La Traviata, en français “la dévoyée”, celle qui est sortie du droit chemin, de la bonne voie. Mais en fait, quelle voie?…
Violetta Valéry est une reine de Paris. Elle est belle et riche, elle est riche parce que belle, elle a bâti sa fortune en vendant ses charmes, sa beauté, sa présence, en se vendant elle-même. L’irruption dans sa vie d’Alfredo Germont va la faire dérailler. Pour ce jeune homme qui l’aime simplement, qu’elle aime sincèrement, elle se retire, elle se range, comme on dit…

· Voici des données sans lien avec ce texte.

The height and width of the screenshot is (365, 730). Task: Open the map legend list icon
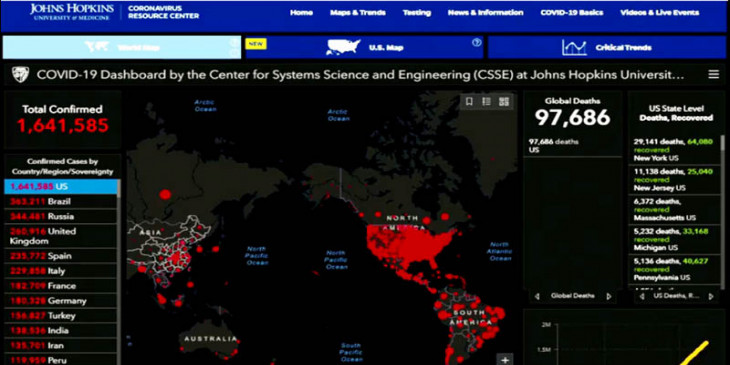(487, 101)
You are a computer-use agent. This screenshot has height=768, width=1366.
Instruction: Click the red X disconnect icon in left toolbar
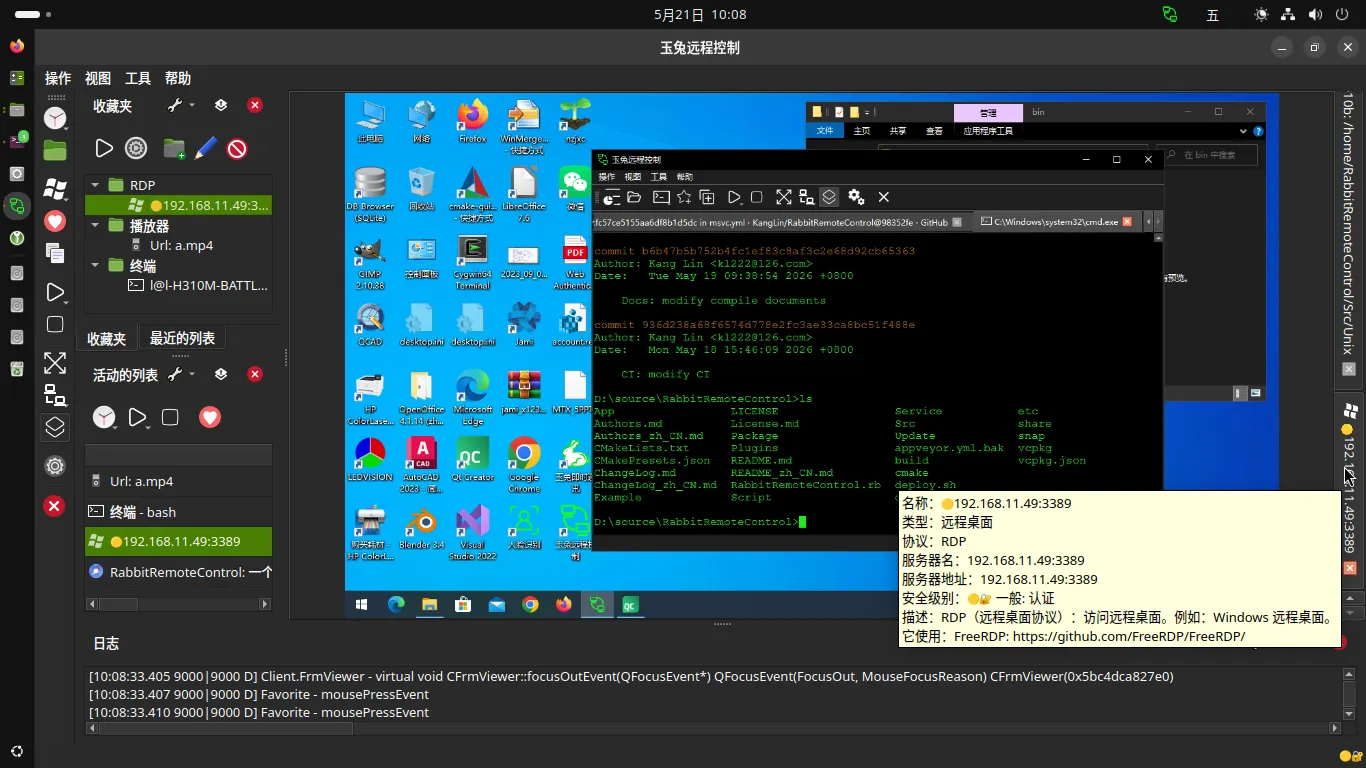click(x=55, y=506)
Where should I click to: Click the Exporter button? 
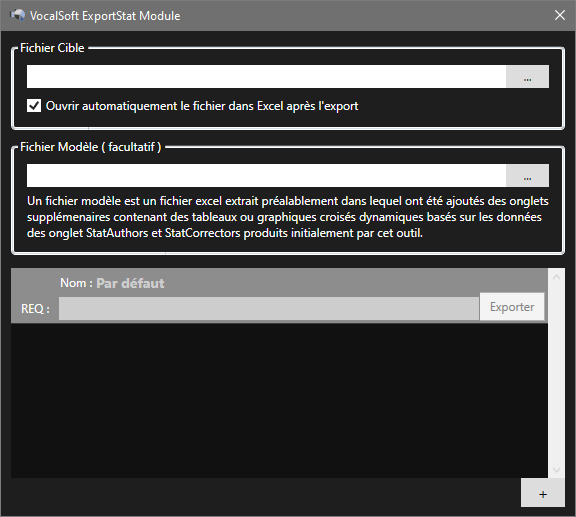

Violetta vend ses biens, pour pouvoir vivre un bonheur simple avec Alfredo. Mais ni la société ni la famille ne l’entendent ainsi. Une prostituée reste une prostituée et sa liaison avec Alfredo compromet le mariage de la soeur du jeune homme. C’est ce que Monsieur Germont, le père d’Alfredo, vient expliquer à Violetta, en lui demandant de renoncer à son fils. Il est assez persuasif. Elle est généreuse et accepte de rompre avec Alfredo, sans lui donner de motif. Violetta est perdue, elle meurt de la tuberculose — sans doute — mais surtout d’avoir été broyée par une société où l’argent et l’hypocrisie mènent le bal des respectables. Violetta est perdue, elle meurt d’être sortie de la voie tracée par eux.